Source data:
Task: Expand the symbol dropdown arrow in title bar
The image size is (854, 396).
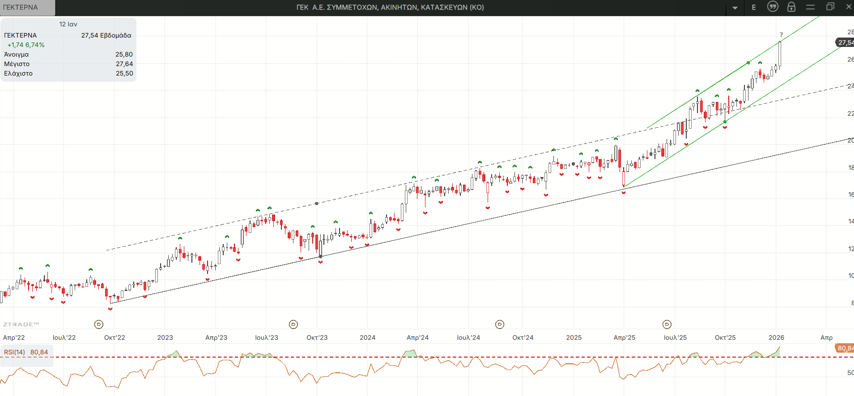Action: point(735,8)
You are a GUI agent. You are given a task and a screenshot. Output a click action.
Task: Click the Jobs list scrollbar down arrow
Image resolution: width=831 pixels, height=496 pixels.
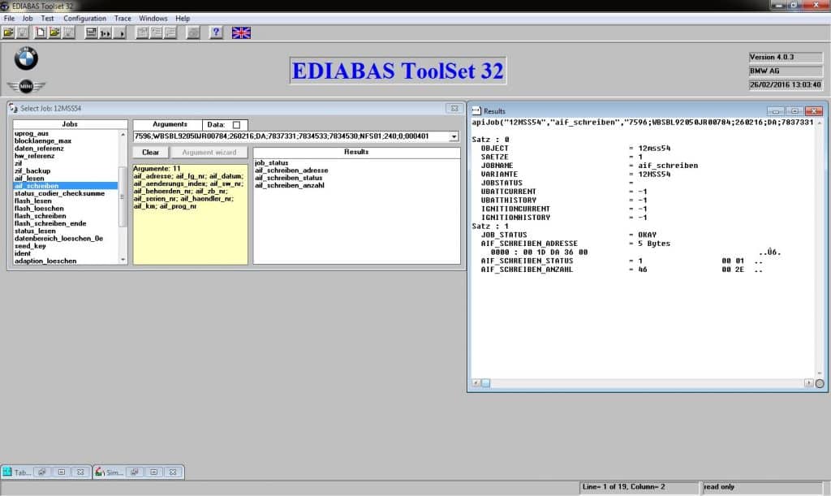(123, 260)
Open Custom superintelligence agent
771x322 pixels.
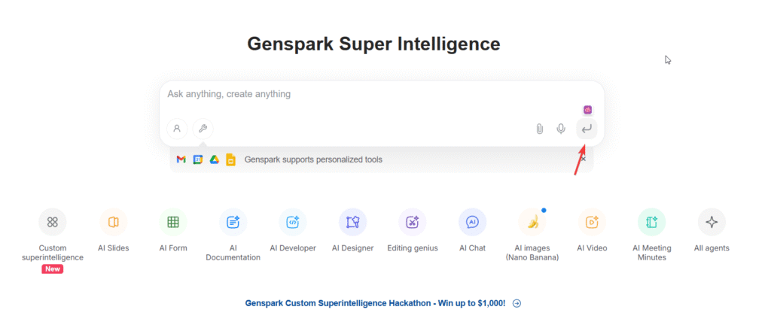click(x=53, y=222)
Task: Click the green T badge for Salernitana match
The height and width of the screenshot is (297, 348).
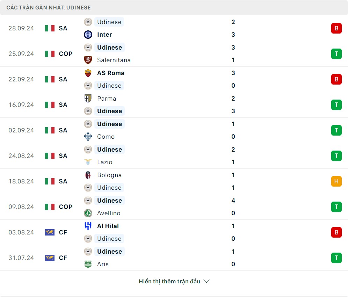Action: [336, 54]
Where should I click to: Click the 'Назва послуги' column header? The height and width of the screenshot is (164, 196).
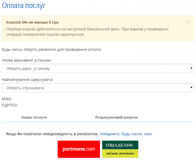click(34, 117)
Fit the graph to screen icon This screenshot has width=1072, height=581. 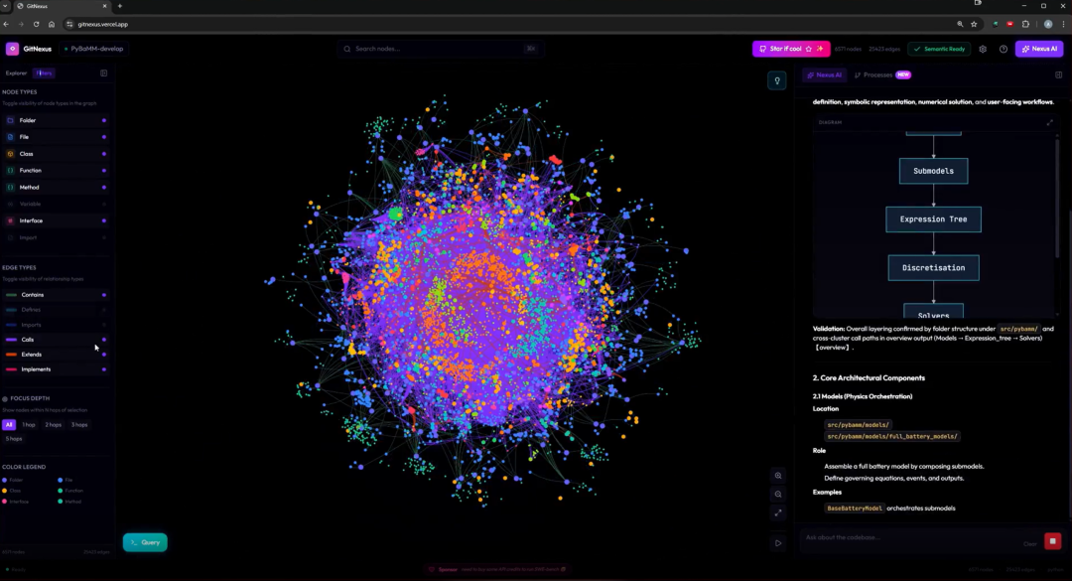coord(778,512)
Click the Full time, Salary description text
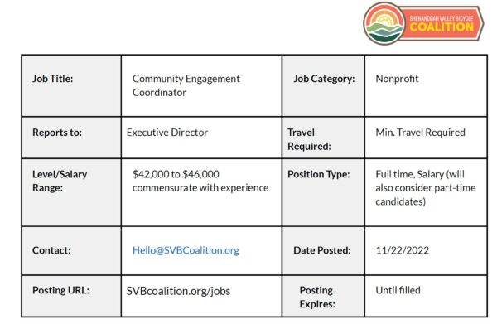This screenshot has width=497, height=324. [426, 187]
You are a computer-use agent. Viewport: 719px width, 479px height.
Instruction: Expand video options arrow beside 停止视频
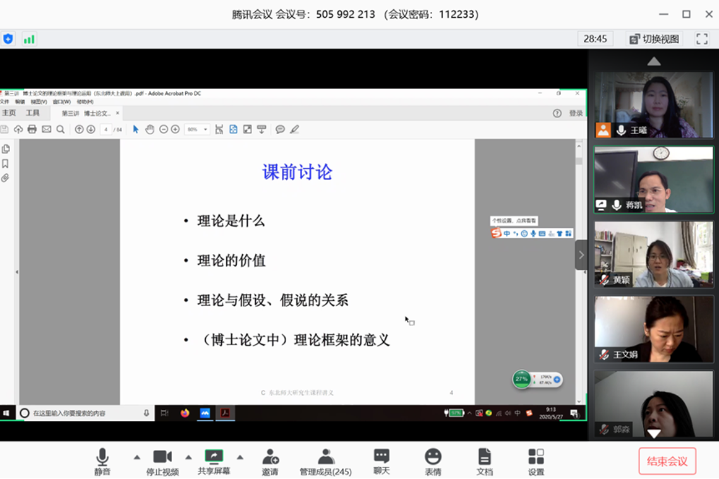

What is asked: Turn the records starting at the line that contains "You are a GUI" and ending at the line that contains "click(x=53, y=222)" into a numbered list, skipping any blank lines. Leave the pictures out of your answer.

Full response:
1. You are a GUI agent. You are given a task and a screenshot. Output a click action.
2. Task: Click the Jobs list scrollbar down arrow
3. Image resolution: width=831 pixels, height=496 pixels.
4. (123, 260)
5. Open Custom superintelligence agent
6. 771x322 pixels.
7. click(x=53, y=222)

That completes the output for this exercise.